Neural NGRAM Numpy Class Implementation

The NeuralNGram class implements a feedforward neural n-gram language model using NumPy. It learns to predict the next token in a sequence given a context of n-1 previous tokens. The model includes an embedding layer, a hidden layer with nonlinearity, and an output layer with softmax.

Constructor

Attribute Type Description
embedding_dimension int Size of the token embedding vectors.
vocab_size int Size of the vocabulary.
ngram_size int Size of the n-gram window (e.g., 3 for trigram).
lr float Learning rate for gradient descent.
hidden_layer_size int Size of the hidden layer in the neural network.

Functions

Method Parameters Returns Description
forward x: np.ndarray, y: np.ndarray = None, target: bool = True tuple or np.ndarray Performs a forward pass. If target=True, returns loss and logits; else returns probabilities.
backwards x: np.ndarray, y: np.ndarray None Performs a backward pass (gradient computation and parameter update).
fit train_data: list, valid_data: list, patience: int = 5, epochs: int = 10, batch_size: int = 32, lr_decay: float = 1.0 tuple (train_losses, val_losses) Trains the model using mini-batch SGD with optional early stopping and learning rate decay.
perplexity data: list, batch_size: int = 1 float Computes perplexity of the trained model over a dataset.
generate_sequence seed: list[int], idx_to_token: dict or callable, length: int = 20000, sample: bool = False list[int] Generates a token sequence given a seed context. Terminates on punctuation or max length.
Neural NGRAM Pytorch Class Implementation

The NeuralNGramTorch class implements a feedforward neural n-gram language model using PyTorch. It predicts the next token in a sequence using n-1 preceding tokens. The model uses an embedding layer, a hidden layer with tanh activation, and a final softmax layer for prediction.

Constructor

Attribute Type Description
vocab_size int Total number of tokens in the vocabulary.
ngram_size int Size of the n-gram window (e.g., 3 for trigram).
embedding_dim int Dimensionality of the embedding vectors.
hidden_dim int Size of the hidden layer.
lr float Learning rate for optimization.
device str Device to run the model on (e.g., "cpu" or "cuda").

Functions

Method Parameters Returns Description
forward x: torch.Tensor, targets: torch.Tensor = None logits, loss Performs a forward pass. Returns logits and optional cross-entropy loss.
fit train_data: list, valid_data: list, epochs: int = 10, batch_size: int = 32, patience: int = 5, lr_decay: float = 0.95 tuple (train_losses, val_losses) Trains the model with early stopping and learning rate decay.
perplexity data: list float Computes perplexity of the model on the given dataset.
generate_sequence seed: list[int], idx_to_token: dict or callable, length: int = 20000, sample: bool = False list[int] Generates a sequence of tokens from a given seed. Stops at punctuation or max length.
neural_ngram/main.py

In the main.py I did two things. First I trained both of the model (pytorch und numpy) and calculated their perplexity. Second I then generated a sequence with both of the models and compared them.

  1. Numpy Neural Ngram
    For the training of the Numpy Neural Ngram I used a BPE with k=1000 and n=3 so I can compare the perplexities of this and the classical ngram. Here you can see the model configurations:

    • Embedding Dimension: 64
    • N-Gram Size: 3
    • Hidden Layer Size: 128
    • Learning Rate: 0.5 (decayed by 0.95 each epoch)
    • Batch Size: 32
    • Patience (Early Stopping): 5 epochs
    • Max Epochs: 50

    Neural Ngram training plot

    The model achieved a final training loss of ~3.57, a validation loss of ~4.28, and a test perplexity of ~74.90. Early stopping was triggered at epoch 28 due to a plateau in validation loss. During training, the model exhibited rapid loss reduction in the initial epochs, indicating effective early learning. After around epoch 20, the validation loss plateaued, showing that the model had reached its generalization capacity. The use of early stopping prevented overfitting and ensured that the best-performing weights were preserved.

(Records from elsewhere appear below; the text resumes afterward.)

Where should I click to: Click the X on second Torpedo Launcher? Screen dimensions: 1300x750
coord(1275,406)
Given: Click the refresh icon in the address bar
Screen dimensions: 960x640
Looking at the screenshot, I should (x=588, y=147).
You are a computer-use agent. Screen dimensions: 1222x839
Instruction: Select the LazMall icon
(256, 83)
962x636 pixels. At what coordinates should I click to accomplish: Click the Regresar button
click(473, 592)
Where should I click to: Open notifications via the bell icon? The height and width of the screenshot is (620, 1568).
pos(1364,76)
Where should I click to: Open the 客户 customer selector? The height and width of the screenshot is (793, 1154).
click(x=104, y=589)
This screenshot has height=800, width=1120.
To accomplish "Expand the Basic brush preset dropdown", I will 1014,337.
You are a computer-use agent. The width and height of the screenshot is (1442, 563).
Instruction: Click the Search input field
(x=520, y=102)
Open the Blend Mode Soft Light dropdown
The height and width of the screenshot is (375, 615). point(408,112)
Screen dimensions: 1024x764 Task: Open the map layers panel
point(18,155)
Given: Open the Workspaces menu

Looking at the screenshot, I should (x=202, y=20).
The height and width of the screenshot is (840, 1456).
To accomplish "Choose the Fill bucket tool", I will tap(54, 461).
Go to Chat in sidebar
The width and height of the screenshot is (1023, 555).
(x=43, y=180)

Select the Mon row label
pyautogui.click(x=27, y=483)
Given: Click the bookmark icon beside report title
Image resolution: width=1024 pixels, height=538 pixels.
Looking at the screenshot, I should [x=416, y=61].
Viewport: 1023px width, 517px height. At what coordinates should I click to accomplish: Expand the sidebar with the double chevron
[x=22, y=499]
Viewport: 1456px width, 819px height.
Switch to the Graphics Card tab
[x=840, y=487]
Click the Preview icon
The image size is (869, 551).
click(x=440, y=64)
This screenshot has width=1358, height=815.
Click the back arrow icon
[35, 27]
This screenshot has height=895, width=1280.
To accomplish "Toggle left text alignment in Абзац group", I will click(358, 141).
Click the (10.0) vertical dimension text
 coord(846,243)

    Using the trained NumPy-based neural n-gram model, I generated text with two different decoding strategies:

    • Deterministic (sample = False): shall i do beseech you, sir, the king's a virtue of cawdor
    • Stochastic (sample = True): shall i rather could awake, with you from sence'd by the hill from your hi

      The deterministic decoding shows that the model learned basic structure and context relationships from the training data, producing text that resembles Shakespearean phrasing. The stochastic sampling demonstrates the model’s learned probability distribution, generating more varied but less stable output. This difference highlights the trade-off between predictability and creativity when generating text from probabilistic language models.

  2. PyTorch Neural Ngram
    The model configurations were exactly the same as used in the numpy neural ngram model.

    Neural PyTorch Ngram training plot

    The model achieved a final training loss of ~3.54, a validation loss of ~4.40, and a test perplexity of ~85.31. Early stopping was triggered at epoch 48 after the validation loss plateaued, indicating no further generalization improvement.

    During training, the model showed steady and consistent loss reduction throughout most of the epochs, demonstrating effective learning. The validation loss decreased gradually but started to plateau after around epoch 35, signaling the model had reached its capacity to generalize on unseen data. The use of early stopping prevented overfitting and ensured that the best-performing weights were preserved. The slightly higher final perplexity compared to the NumPy-based implementation is likely due to differences in how PyTorch handles certain operations under the hood, such as weight initialization, numerical precision, and optimizer behavior, which can subtly influence training dynamics even when using the same hyperparameters.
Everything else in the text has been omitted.